Leaping forward some hundred and forty years to the early seventeenth century, an apparently rather different conception of the body is to be found at the centre of King Lear in the heath scene, where Lear says to and of the wretched beggar that Edgar has become: 'Is man no more but this? Consider him well. Thou owest the worm no silk, the beast no hide, the sheep no wool, the cat no perfume. Here's three on 's are sophisticated, thou art the thing itself. Unaccommodated man is no more but such a poor, bare, forked animal as thou art' (3.4.92-7). The sensibility here appears to be at considerable variance with that found in the earlier play. Though this scene presents man as bereft of those dignities which distinguish him from the beasts, and might be considered to present an antithetic view to that of humanist aspiration, its humanism is evident in the way in which bodily reality is recognized, if not embraced. Whereas the fifteenth-century play advocates a disavowal of the body, a theological perspective that might be considered particularly medieval, here the body is brought into play as the only sure reality of human existence. 'Unaccommodated man' is somehow the real man or 'the thing itself', albeit that he is a 'poor, bare, forked animal', whereas in the medieval play there is a clearer separation between the soul and the body, the former being by implication what is real about human life (particularly in the context of cosmic moral struggle for the soul of man).

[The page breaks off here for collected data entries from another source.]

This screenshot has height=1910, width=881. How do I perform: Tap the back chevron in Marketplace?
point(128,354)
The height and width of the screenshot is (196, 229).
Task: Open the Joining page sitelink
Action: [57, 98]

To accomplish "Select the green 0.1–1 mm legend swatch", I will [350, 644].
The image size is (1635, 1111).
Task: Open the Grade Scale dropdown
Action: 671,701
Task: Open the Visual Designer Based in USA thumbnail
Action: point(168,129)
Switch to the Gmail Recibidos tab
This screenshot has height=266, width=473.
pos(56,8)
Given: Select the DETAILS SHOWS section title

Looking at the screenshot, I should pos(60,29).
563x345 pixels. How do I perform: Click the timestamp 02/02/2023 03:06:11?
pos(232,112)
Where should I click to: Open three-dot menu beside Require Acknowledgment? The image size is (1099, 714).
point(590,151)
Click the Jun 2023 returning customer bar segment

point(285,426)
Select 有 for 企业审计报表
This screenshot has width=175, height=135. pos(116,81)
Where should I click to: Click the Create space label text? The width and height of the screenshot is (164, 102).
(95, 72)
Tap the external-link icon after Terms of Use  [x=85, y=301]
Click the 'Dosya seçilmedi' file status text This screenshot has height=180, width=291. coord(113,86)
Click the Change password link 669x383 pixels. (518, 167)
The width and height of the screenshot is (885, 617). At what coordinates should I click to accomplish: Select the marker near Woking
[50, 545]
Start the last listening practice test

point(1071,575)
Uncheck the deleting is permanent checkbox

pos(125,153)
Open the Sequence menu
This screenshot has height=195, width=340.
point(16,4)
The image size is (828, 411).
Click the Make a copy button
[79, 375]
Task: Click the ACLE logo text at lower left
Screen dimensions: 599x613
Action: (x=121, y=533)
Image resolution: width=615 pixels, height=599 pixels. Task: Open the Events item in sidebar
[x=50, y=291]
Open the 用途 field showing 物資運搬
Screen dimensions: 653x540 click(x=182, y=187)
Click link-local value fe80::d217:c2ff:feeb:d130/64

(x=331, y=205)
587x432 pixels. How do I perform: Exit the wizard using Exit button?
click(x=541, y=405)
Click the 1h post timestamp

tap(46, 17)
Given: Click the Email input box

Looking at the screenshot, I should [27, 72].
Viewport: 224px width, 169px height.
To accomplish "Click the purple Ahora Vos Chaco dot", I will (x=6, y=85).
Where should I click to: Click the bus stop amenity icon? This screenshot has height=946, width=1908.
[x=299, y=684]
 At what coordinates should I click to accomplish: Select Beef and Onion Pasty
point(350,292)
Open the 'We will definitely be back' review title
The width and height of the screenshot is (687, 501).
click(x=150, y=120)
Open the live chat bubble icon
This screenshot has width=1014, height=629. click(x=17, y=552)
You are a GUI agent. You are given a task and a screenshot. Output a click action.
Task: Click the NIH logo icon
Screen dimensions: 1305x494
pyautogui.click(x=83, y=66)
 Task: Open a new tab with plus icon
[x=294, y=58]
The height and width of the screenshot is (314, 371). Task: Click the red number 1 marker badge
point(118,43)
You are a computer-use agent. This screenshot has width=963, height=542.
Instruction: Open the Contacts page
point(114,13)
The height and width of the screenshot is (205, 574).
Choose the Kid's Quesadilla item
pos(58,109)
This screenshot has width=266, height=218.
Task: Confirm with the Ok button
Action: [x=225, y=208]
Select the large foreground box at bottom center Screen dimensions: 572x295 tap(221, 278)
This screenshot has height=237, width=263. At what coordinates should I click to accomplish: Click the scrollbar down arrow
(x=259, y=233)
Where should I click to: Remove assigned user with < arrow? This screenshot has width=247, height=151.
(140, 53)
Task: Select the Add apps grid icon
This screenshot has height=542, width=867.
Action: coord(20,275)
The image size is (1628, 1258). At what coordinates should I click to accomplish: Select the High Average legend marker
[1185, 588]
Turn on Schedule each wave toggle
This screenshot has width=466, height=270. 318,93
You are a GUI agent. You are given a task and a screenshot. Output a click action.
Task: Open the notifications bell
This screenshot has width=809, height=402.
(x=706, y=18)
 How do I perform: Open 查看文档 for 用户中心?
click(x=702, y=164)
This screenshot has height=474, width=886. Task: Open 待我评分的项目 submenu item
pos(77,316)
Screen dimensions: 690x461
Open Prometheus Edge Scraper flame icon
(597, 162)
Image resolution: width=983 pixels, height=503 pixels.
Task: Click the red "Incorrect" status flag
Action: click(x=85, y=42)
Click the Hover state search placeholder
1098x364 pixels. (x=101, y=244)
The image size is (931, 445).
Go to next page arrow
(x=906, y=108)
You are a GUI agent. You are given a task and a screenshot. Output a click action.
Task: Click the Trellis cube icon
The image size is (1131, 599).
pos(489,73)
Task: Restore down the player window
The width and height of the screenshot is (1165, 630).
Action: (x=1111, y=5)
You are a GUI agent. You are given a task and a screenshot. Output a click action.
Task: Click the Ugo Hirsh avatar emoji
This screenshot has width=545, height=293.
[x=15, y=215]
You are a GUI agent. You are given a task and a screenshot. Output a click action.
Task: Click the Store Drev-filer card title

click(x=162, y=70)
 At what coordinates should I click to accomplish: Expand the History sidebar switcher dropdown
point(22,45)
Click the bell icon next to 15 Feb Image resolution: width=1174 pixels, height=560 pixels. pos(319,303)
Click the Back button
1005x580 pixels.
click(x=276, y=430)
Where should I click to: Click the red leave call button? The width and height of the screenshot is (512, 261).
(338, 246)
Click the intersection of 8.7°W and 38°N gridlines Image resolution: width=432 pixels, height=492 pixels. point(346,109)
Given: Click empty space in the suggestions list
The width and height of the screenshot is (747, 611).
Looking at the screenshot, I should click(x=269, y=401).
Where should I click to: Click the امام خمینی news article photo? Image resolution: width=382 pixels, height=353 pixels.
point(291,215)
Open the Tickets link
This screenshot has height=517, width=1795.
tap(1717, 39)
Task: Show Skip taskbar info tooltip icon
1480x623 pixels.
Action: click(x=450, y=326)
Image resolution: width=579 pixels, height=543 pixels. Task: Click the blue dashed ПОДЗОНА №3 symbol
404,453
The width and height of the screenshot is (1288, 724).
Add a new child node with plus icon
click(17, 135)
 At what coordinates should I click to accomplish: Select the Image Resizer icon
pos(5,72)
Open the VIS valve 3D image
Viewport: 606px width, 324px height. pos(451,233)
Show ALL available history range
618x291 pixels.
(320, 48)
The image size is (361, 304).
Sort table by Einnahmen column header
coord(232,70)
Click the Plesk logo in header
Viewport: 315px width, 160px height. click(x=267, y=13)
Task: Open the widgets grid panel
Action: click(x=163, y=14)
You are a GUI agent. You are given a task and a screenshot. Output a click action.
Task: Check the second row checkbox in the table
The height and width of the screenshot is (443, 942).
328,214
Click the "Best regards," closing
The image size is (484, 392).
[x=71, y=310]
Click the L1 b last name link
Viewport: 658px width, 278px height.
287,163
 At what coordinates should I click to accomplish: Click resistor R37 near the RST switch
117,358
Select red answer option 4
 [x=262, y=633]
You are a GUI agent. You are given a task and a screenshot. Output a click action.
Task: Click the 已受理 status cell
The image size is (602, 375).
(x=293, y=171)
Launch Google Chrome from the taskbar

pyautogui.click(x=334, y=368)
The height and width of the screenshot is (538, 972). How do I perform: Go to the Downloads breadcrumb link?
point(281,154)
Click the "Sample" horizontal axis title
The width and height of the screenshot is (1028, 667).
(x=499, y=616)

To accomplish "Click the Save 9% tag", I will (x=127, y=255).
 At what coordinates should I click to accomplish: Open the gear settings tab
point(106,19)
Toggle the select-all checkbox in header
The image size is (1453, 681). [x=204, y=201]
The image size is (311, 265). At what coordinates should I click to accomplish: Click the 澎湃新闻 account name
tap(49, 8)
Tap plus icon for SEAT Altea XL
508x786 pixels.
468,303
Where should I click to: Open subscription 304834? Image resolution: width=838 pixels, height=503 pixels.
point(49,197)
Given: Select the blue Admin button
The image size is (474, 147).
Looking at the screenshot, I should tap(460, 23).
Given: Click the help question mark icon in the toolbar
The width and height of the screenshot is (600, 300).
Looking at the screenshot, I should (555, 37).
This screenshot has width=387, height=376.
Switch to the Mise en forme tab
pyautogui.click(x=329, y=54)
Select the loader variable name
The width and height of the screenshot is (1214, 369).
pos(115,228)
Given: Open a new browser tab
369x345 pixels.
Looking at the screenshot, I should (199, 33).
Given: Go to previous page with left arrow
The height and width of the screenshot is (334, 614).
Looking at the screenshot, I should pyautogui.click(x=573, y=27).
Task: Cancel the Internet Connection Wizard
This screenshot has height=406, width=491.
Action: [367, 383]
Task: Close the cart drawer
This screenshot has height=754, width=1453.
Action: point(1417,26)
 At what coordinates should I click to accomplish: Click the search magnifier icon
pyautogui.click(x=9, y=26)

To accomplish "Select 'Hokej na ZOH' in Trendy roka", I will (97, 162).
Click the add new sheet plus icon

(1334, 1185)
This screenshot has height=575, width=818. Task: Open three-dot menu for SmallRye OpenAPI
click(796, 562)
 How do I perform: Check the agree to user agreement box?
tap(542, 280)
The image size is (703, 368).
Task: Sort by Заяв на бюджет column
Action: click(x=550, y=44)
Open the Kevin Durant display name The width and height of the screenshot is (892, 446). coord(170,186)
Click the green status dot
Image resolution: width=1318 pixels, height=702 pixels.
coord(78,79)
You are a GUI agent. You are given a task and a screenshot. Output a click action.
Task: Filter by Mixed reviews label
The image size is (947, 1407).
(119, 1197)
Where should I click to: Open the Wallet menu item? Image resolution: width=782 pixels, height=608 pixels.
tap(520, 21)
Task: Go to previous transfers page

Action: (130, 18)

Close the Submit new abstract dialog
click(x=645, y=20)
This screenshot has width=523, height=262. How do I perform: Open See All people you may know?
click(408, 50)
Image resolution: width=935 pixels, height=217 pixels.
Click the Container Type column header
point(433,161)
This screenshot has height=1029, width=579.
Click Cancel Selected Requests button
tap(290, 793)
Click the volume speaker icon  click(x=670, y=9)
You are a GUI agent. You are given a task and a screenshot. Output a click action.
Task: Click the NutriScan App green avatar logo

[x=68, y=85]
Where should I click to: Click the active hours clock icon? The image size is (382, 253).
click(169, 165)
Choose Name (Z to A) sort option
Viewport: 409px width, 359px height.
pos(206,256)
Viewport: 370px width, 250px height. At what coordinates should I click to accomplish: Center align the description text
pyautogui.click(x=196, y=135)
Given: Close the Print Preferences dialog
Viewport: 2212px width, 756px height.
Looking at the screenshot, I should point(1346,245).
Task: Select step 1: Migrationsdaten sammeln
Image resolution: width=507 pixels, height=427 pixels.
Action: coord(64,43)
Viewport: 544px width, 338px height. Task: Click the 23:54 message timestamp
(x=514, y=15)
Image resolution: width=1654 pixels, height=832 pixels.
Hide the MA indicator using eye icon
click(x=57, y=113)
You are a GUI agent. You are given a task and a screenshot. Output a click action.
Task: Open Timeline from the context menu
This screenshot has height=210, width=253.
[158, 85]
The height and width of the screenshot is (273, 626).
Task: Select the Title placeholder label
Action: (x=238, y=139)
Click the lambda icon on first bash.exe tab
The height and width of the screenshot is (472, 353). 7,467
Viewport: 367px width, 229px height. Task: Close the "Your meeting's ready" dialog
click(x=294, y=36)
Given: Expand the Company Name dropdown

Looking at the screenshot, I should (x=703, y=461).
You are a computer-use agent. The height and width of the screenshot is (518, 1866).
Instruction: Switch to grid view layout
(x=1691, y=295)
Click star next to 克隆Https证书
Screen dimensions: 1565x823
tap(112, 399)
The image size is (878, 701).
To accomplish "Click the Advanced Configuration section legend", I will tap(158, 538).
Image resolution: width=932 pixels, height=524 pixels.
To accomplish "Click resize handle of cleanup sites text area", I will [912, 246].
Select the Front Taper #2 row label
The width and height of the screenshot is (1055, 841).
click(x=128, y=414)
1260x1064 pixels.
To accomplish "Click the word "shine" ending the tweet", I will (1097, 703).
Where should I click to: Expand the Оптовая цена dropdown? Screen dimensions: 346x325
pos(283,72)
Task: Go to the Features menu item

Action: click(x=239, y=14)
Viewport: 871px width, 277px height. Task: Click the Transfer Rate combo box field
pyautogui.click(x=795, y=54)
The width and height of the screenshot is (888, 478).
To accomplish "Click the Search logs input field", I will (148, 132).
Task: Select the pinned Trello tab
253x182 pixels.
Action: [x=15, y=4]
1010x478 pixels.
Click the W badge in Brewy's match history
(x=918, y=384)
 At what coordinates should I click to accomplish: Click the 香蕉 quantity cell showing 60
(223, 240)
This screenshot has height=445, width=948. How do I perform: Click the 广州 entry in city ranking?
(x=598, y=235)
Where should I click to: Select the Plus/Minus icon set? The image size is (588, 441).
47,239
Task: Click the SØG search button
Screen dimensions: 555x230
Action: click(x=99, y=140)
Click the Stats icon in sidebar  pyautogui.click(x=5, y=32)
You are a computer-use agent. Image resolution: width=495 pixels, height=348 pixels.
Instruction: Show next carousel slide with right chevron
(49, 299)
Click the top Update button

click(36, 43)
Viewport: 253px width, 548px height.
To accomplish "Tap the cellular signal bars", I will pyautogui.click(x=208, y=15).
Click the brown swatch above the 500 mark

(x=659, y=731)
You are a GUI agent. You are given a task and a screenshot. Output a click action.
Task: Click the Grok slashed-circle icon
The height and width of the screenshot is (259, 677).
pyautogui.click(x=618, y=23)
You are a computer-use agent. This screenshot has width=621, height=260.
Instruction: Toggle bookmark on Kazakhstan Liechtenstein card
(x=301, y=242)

However, if this is the point of difference between the two visions, a similarity is also present in that both incorporate a tension between the attempt to validate the quality of humanity through distancing it from the physical or animal (either in circumstances of life, or in more spiritual and moral ways) on the one hand, and a recognition of the hard reality of human existence as being grounded in the corporeal on the other. In both visions can be discerned a conflict between the striving towards an ideal of humanity, whether in theocratic or in humanist terms, and an implicit acknowledgement of the fact that corporeal existence reduces man to far less than his aspiration would have him. It is the same opposition between the striving to god-like dignity and the reality of material existence that is the source of the anguish in Hamlet's impassioned speech: 'What a piece of work is a man! How noble in reason, how infinite in faculty, in form and moving how like an angel, in apprehension how like a god - the beauty of the world, the paragon of animals! And yet to me what is this quintessence of dust?' (2.2.293-8).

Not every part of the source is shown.